Model Diet Plan

Three Common Diet Mistakes (And What You Should Do Instead!)

1. Eating on the run

Woman eating a donut on the run

The mistake...

While many of us don’t have the privilege of having enough time to sit down and relax every time we eat a snack or meal, you might want to try it if you are trying to shift some weight. The stomach takes about 20 minutes to send a signal to the brain that it’s had enough. When you eat too fast the body doesn’t have time to register you are full, so you end up eating many more calories than you need.

The solution...

Sit down in a relaxing environment without any distractions and savor every bite of your meal. Chew each mouthful of food around 30 times, ensuring you thoroughly enjoy both the texture and taste before swallowing.

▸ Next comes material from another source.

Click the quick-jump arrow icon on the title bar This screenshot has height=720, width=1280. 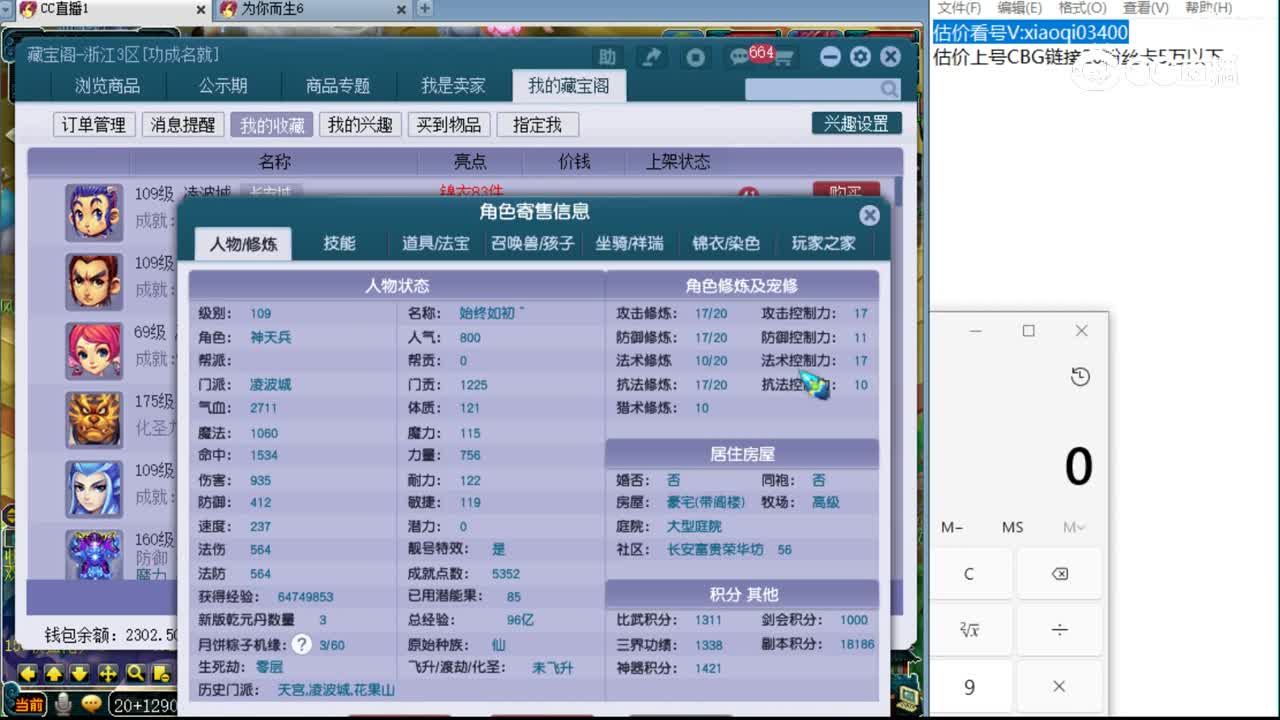651,57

Your whole meal experience will be so much more satisfying when you don’t gulp down your food, and you’ll be less prone to mindless overeating. Eating slower is also better for your digestive system. Digestion starts in your mouth so if you don’t chew your food well you could end up with bloating and gas.


2. Overeating

Continental breakfast

The mistake...

In the United States and many other countries, we’ve lost sight of what a healthy sized portion should be. Portions sizes have steadily increased over the years, and our clothing sizes have unfortunately kept pace! In the past when you ordered a cup of coffee it was a standard 8 ounces. Now a Grande at Starbucks is 16 ounces (double the size) and comes with your choice of high calorie syrups and whipped cream added on top. In fast food restaurants too the portion sizes have continually grown. These days a salad at somewhere like Chili's can contain 1300 calories and more than 80 grams of fat! You may not realize it, but even if you make the healthy choice on a menu you could be consuming a lot more calories than you realize.

The solution...

Watch your portion size by using a smaller plates, bowls, cups and spoons. Eating on a smaller plates will trick your mind by feeling satisfied with less food. If you are eating out or ordering takeaway, either split it with a friend or doggie bag half of it and eat it later. Read labels carefully too. If the label gives the calories for a portion size of 50g the bag is 100g, be sure you double the calorie count.

3. Binging on sweets

Desserts are addictive

The mistake...

Foods containing sugar are addictive - the more you have, the more you want. But although they make you feel great, chocolate, cookies and other high glycemic sweets wreak havoc on your blood sugar levels. When you eat these kinds of sugar, insulin is released to bring your blood sugar levels down. While your insulin levels are high, your body is unable to metabolize fat into energy. So if you are trying to lose weight, keeping your blood sugar stable is really important.

The solution...

Wean yourself off sweets completely. It may sound impossible at first, but once you break your sugar habit you just won’t want or need it any more. Throw all the junk food out of your house and make sure you carry a piece of fruit with you when you go out (so you will be less likely to give in to temptation). Within a week or two, the sugar cravings will subside and you will wonder what the fuss was all about!